Obama's inaugural address was notable for the progressive agenda he outlined and his obvious impatience with united Republican opposition. Since then, he has repeatedly said he is eager to work with Republicans who are willing to work with him and that he and they should both be willing to compromise.
The president's latest tactical move came Friday, with reports — the first in The New York Times — that Obama will offer Congress a fiscal blueprint that includes cuts in future spending on Medicare and Social Security.
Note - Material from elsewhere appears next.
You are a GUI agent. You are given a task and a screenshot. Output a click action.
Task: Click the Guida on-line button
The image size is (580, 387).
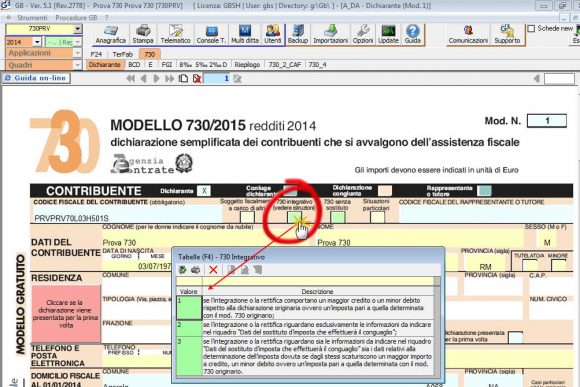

It is a budget designed to satisfy neither congressional Republicans nor his party's left flank.
White House officials, who described the outlines of the package to reporters, heralded the budget as a signal to Republicans that Obama is serious about making concessions in order to produce the fiscal grand bargain that has eluded him for two years.
Obama's willingness to cut the two big entitlements programs dates back to his negotiations with House Speaker John Boehner, R-Ohio, over the debt ceiling in the summer of 2011. At the time, he persuaded House Democratic Leader Nancy Pelosi, D-Calif., and Senate Majority Leader Harry Reid, D-Nev., to accept cuts in Social Security and Medicare, and White House officials long have claimed that the two leaders agreed to help rally their colleagues to accept them as part of a grand bargain.
So Obama's budget offer does not represent a dramatic breakthrough or even a fresh start. It is a small but perhaps symbolically important gesture. For the first time he is willing to put in writing what he has told Republicans in private negotiations, which is that he is prepared to cut both Medicare and Social Security as part of a compromise aimed at putting the country's fiscal house in order. But, and only but, as part of a deal that includes more new revenues.